→ **Assigned task**: Your task is to reproduce exactly the lines from the one containing "The image size is (1106, 738)." through the last line below, both ends included, and nothing else, with no pictures.

→ **Recorded information**:
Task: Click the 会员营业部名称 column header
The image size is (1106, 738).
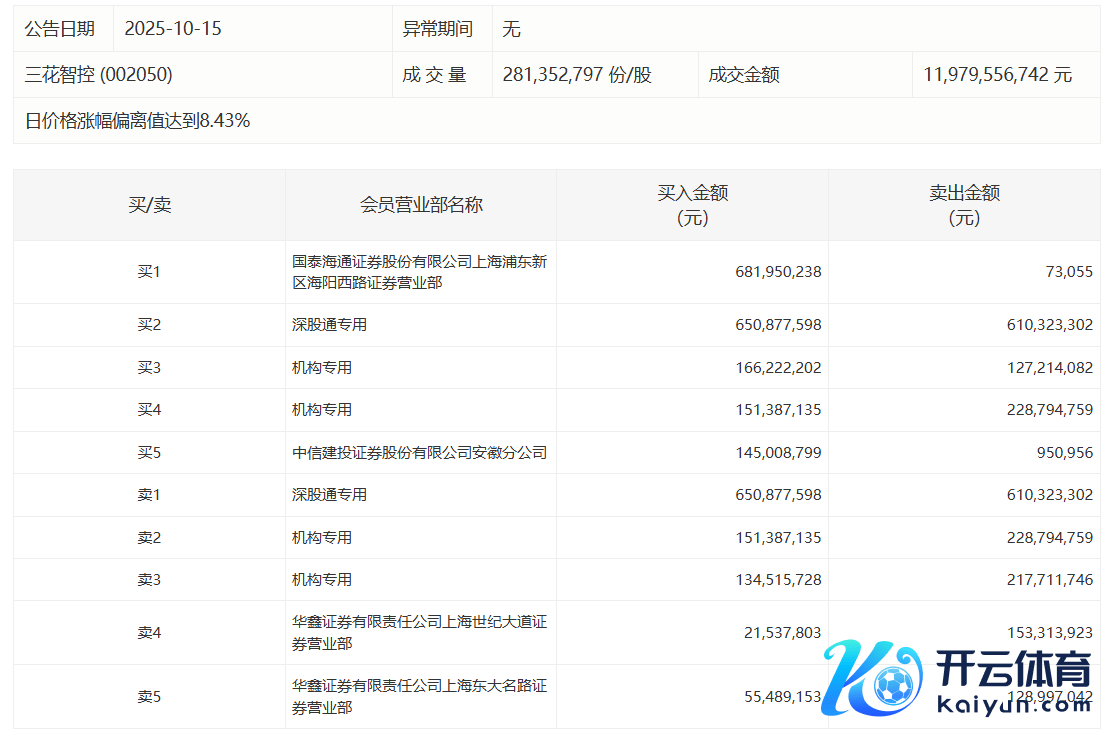Action: (421, 205)
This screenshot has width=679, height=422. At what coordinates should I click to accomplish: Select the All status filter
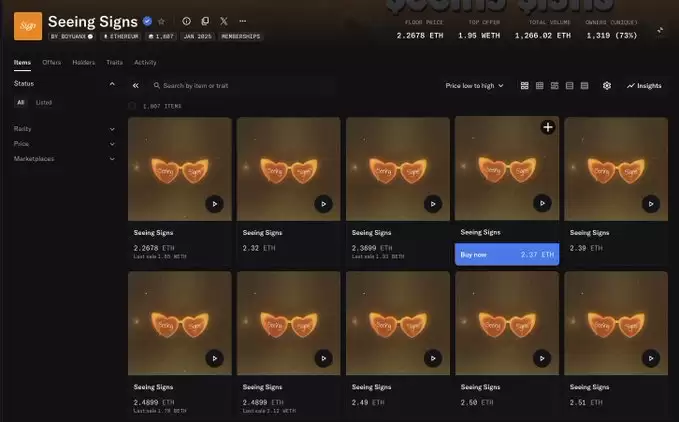pos(21,102)
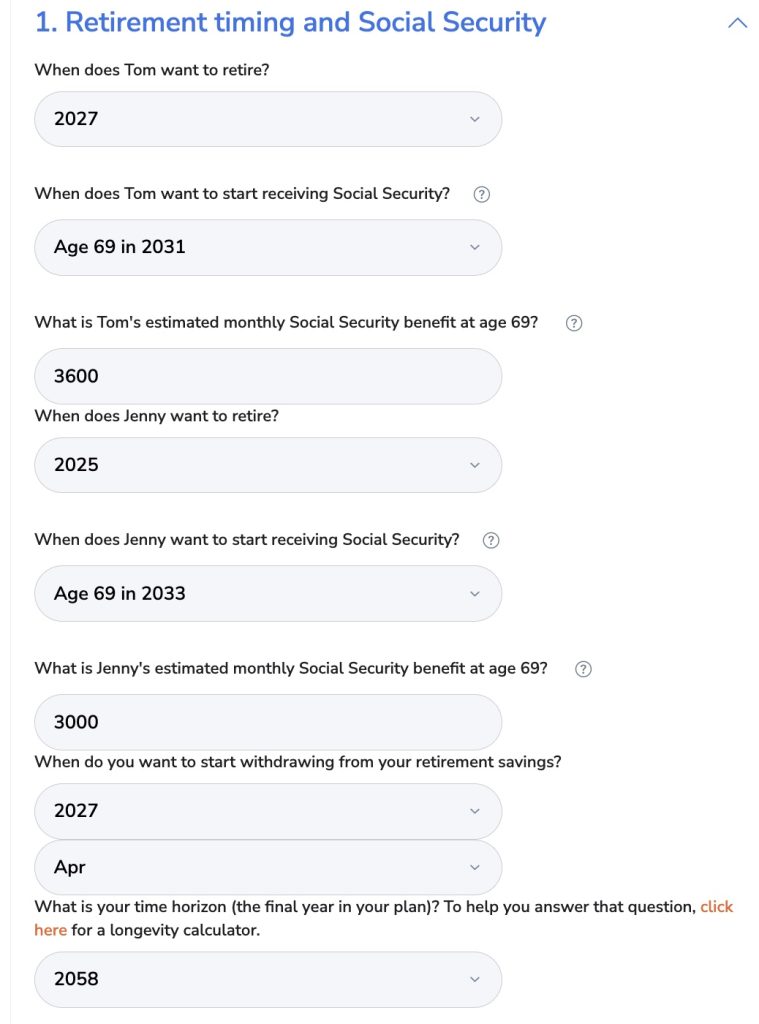Screen dimensions: 759x1024
Task: Click help icon for Jenny's estimated monthly benefit
Action: click(x=584, y=670)
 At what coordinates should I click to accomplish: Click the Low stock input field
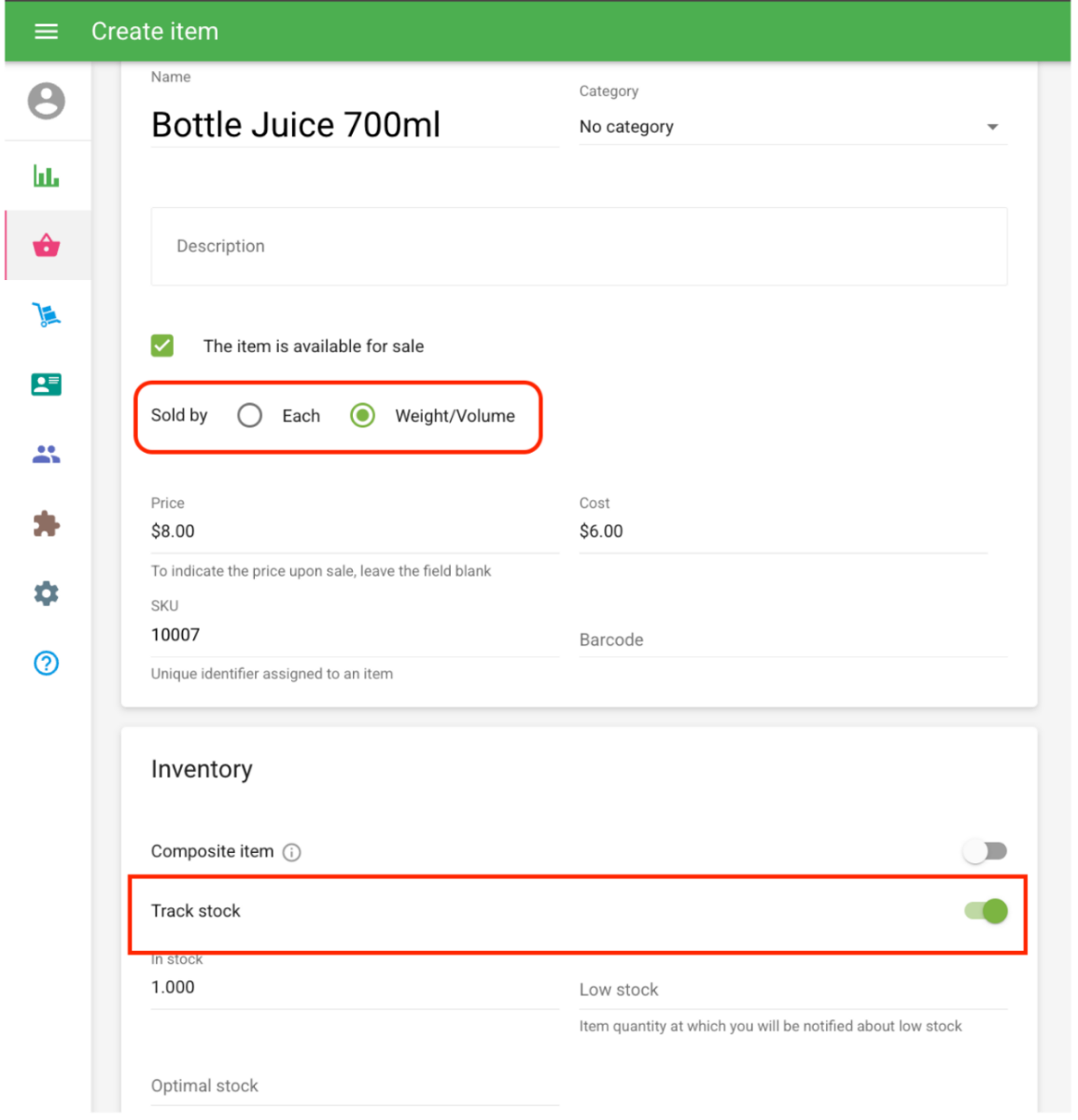point(791,990)
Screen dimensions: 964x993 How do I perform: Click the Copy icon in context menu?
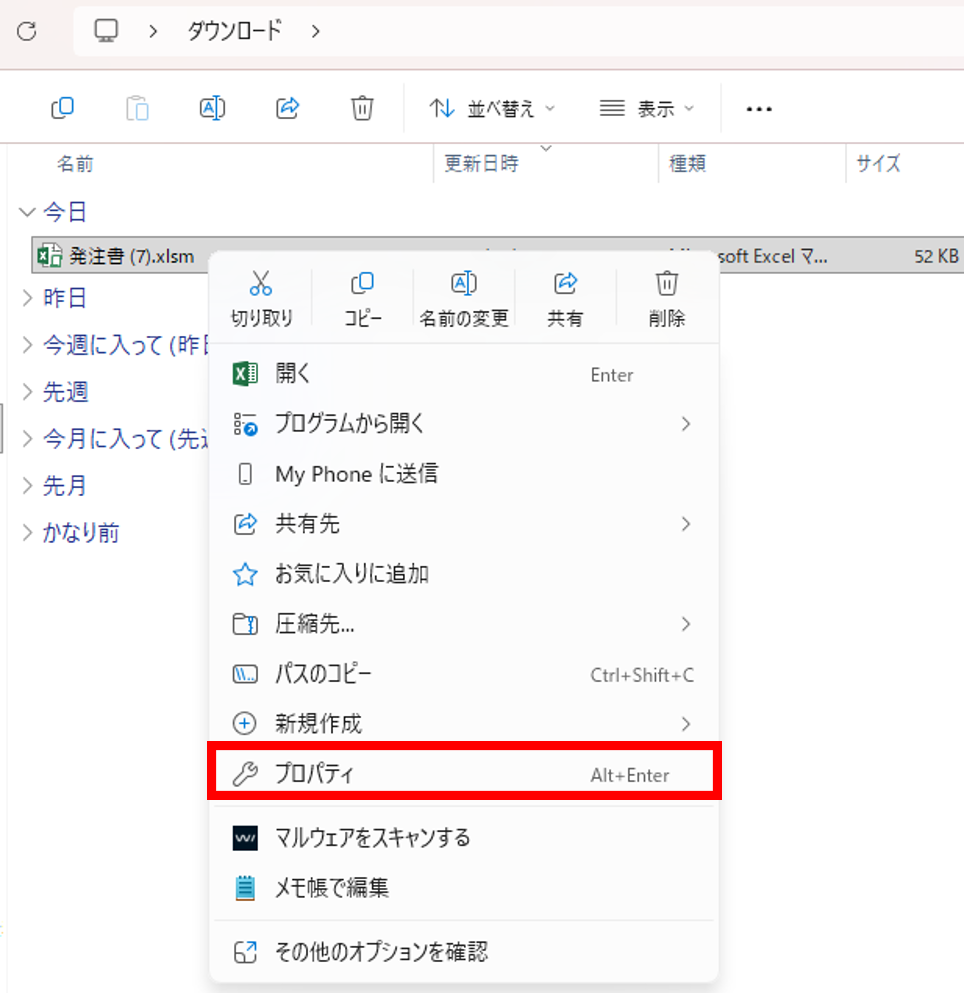pos(363,284)
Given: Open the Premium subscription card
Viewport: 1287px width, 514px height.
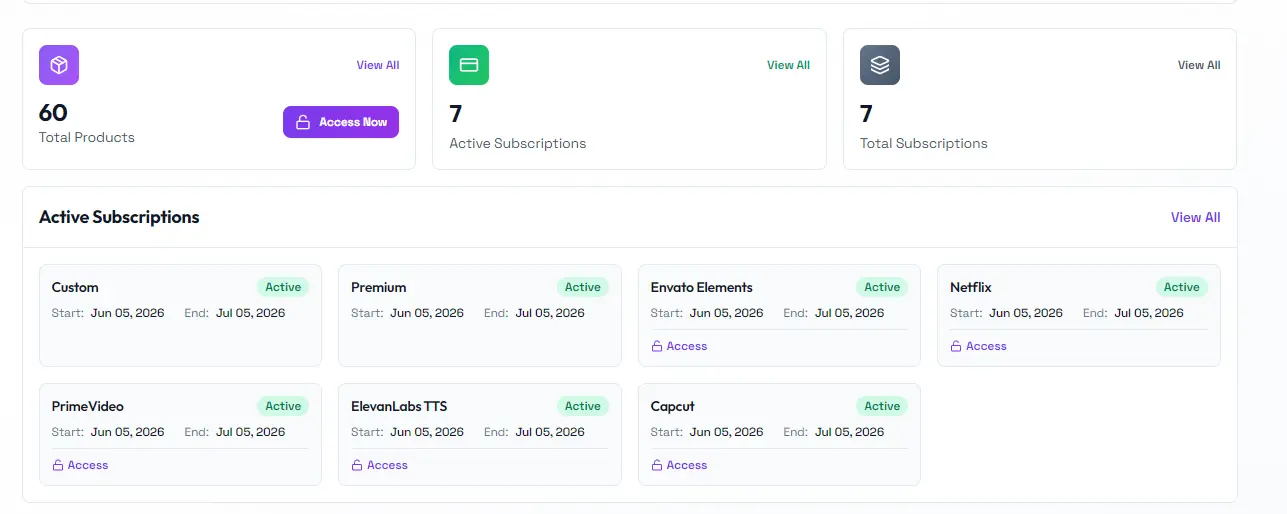Looking at the screenshot, I should [480, 315].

→ **Output of the task**:
The image size is (1106, 738).
Action: (421, 205)
This screenshot has width=679, height=422. At what coordinates should I click to accomplish: Select the All status filter
pos(21,102)
Screen dimensions: 759x1024
Task: Click help icon for Jenny's estimated monthly benefit
Action: click(x=584, y=670)
 At what coordinates should I click to accomplish: Click the Low stock input field
point(791,990)
Screen dimensions: 964x993 How do I perform: Click the Copy icon in context menu?
pos(363,284)
Given: Open the Premium subscription card
Viewport: 1287px width, 514px height.
Looking at the screenshot, I should [480, 315].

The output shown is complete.